- Problem requirements: When you reach the line containing "Toggle the green check layer visibility box", repeat that line and each one after it exactly until the records end, leaving out pictures.

- Supplied records:
□ □ □ □ □

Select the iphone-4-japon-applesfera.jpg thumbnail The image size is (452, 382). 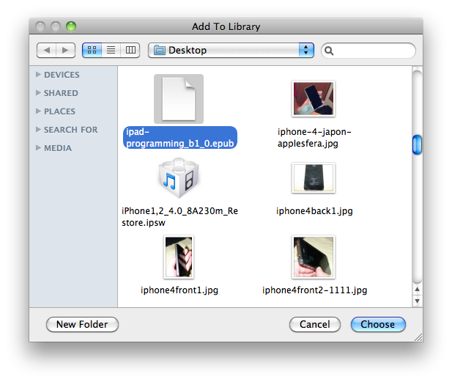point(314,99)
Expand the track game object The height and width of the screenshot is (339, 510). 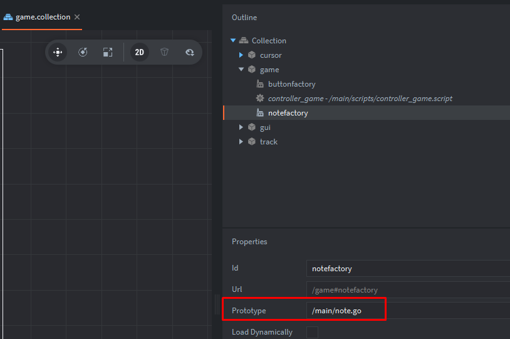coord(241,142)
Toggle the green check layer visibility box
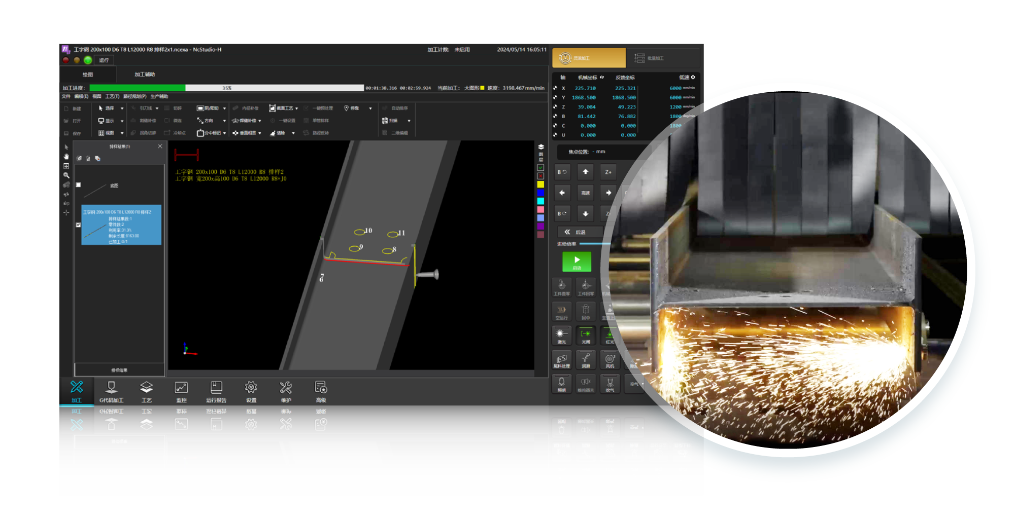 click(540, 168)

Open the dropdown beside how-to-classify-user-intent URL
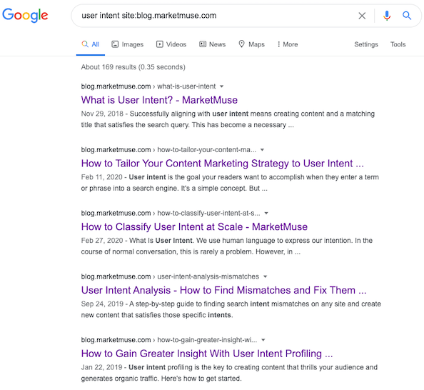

□ □ □ □ □

- Exercise answer:
Toggle the green check layer visibility box
 click(540, 168)

Open the dropdown beside how-to-classify-user-intent URL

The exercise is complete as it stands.